Set down every record below exactly as it stands.

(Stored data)
•••

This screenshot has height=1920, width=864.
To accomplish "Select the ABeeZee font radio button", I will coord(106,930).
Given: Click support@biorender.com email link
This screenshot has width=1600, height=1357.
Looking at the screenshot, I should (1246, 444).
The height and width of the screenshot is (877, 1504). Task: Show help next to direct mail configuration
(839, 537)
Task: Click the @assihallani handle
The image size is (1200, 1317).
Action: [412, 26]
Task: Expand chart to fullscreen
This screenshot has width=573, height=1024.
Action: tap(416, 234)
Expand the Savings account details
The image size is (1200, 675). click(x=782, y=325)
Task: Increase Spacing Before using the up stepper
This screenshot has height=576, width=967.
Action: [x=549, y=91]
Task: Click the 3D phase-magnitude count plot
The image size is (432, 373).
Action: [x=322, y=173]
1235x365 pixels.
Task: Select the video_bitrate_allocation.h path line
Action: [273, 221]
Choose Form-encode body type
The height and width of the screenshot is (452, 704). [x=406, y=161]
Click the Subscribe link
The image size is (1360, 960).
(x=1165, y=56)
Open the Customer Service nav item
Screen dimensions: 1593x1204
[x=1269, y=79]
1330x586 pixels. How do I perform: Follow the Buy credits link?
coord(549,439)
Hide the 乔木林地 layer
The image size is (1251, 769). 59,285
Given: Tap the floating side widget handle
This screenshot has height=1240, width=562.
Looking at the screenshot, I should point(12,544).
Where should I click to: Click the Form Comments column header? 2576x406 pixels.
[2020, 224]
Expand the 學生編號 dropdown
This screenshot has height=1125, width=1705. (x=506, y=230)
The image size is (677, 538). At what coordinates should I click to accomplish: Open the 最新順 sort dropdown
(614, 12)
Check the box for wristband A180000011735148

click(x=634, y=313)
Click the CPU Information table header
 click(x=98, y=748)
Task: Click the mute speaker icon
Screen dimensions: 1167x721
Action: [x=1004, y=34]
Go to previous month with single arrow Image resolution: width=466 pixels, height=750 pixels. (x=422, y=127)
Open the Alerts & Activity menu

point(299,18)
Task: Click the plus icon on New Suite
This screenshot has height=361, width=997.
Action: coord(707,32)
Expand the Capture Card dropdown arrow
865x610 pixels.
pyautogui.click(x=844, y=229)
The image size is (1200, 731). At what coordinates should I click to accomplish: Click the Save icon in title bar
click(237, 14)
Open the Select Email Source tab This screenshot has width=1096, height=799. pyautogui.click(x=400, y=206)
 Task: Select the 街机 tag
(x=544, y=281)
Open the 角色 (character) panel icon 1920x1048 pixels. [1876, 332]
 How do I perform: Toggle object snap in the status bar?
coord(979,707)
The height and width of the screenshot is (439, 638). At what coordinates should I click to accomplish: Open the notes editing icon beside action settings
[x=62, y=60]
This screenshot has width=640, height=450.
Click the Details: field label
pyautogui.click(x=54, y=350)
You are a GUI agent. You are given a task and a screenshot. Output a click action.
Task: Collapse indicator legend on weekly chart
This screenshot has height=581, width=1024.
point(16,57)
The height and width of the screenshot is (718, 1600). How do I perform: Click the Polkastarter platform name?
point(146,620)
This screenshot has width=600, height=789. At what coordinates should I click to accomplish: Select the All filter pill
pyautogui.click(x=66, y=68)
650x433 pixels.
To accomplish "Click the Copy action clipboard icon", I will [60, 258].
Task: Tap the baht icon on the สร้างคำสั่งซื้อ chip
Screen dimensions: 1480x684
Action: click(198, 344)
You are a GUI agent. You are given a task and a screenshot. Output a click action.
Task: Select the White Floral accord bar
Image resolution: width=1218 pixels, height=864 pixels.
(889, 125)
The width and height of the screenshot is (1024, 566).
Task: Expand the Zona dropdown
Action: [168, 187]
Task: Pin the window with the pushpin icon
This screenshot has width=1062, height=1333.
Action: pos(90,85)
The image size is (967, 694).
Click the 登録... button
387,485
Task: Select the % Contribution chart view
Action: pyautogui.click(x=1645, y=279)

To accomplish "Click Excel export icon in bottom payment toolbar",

•••

The answer:
This screenshot has height=1920, width=864.
To accomplish "Select the ABeeZee font radio button", I will coord(106,930).
Given: Click support@biorender.com email link
This screenshot has width=1600, height=1357.
Looking at the screenshot, I should (1246, 444).
The height and width of the screenshot is (877, 1504). Task: Show help next to direct mail configuration
(839, 537)
Task: Click the @assihallani handle
The image size is (1200, 1317).
Action: [412, 26]
Task: Expand chart to fullscreen
This screenshot has width=573, height=1024.
Action: tap(416, 234)
Expand the Savings account details
The image size is (1200, 675). click(x=782, y=325)
Task: Increase Spacing Before using the up stepper
This screenshot has height=576, width=967.
Action: [x=549, y=91]
Task: Click the 3D phase-magnitude count plot
The image size is (432, 373).
Action: [x=322, y=173]
1235x365 pixels.
Task: Select the video_bitrate_allocation.h path line
Action: [273, 221]
Choose Form-encode body type
The height and width of the screenshot is (452, 704). [x=406, y=161]
Click the Subscribe link
The image size is (1360, 960).
(x=1165, y=56)
Open the Customer Service nav item
Screen dimensions: 1593x1204
[x=1269, y=79]
1330x586 pixels. How do I perform: Follow the Buy credits link?
coord(549,439)
Hide the 乔木林地 layer
The image size is (1251, 769). 59,285
Given: Tap the floating side widget handle
This screenshot has height=1240, width=562.
Looking at the screenshot, I should point(12,544).
Where should I click to: Click the Form Comments column header? 2576x406 pixels.
[2020, 224]
Expand the 學生編號 dropdown
This screenshot has height=1125, width=1705. (x=506, y=230)
The image size is (677, 538). At what coordinates should I click to accomplish: Open the 最新順 sort dropdown
(614, 12)
Check the box for wristband A180000011735148

click(x=634, y=313)
Click the CPU Information table header
 click(x=98, y=748)
Task: Click the mute speaker icon
Screen dimensions: 1167x721
Action: [x=1004, y=34]
Go to previous month with single arrow Image resolution: width=466 pixels, height=750 pixels. (x=422, y=127)
Open the Alerts & Activity menu

point(299,18)
Task: Click the plus icon on New Suite
This screenshot has height=361, width=997.
Action: coord(707,32)
Expand the Capture Card dropdown arrow
865x610 pixels.
pyautogui.click(x=844, y=229)
The image size is (1200, 731). At what coordinates should I click to accomplish: Click the Save icon in title bar
click(237, 14)
Open the Select Email Source tab This screenshot has width=1096, height=799. pyautogui.click(x=400, y=206)
 Task: Select the 街机 tag
(x=544, y=281)
Open the 角色 (character) panel icon 1920x1048 pixels. [1876, 332]
 How do I perform: Toggle object snap in the status bar?
coord(979,707)
The height and width of the screenshot is (439, 638). At what coordinates should I click to accomplish: Open the notes editing icon beside action settings
[x=62, y=60]
This screenshot has width=640, height=450.
Click the Details: field label
pyautogui.click(x=54, y=350)
You are a GUI agent. You are given a task and a screenshot. Output a click action.
Task: Collapse indicator legend on weekly chart
This screenshot has height=581, width=1024.
point(16,57)
The height and width of the screenshot is (718, 1600). How do I perform: Click the Polkastarter platform name?
point(146,620)
This screenshot has width=600, height=789. At what coordinates should I click to accomplish: Select the All filter pill
pyautogui.click(x=66, y=68)
650x433 pixels.
To accomplish "Click the Copy action clipboard icon", I will [60, 258].
Task: Tap the baht icon on the สร้างคำสั่งซื้อ chip
Screen dimensions: 1480x684
Action: click(198, 344)
You are a GUI agent. You are given a task and a screenshot. Output a click action.
Task: Select the White Floral accord bar
Image resolution: width=1218 pixels, height=864 pixels.
(889, 125)
The width and height of the screenshot is (1024, 566).
Task: Expand the Zona dropdown
Action: [168, 187]
Task: Pin the window with the pushpin icon
This screenshot has width=1062, height=1333.
Action: pos(90,85)
The image size is (967, 694).
Click the 登録... button
387,485
Task: Select the % Contribution chart view
Action: pyautogui.click(x=1645, y=279)

To accomplish "Click Excel export icon in bottom payment toolbar",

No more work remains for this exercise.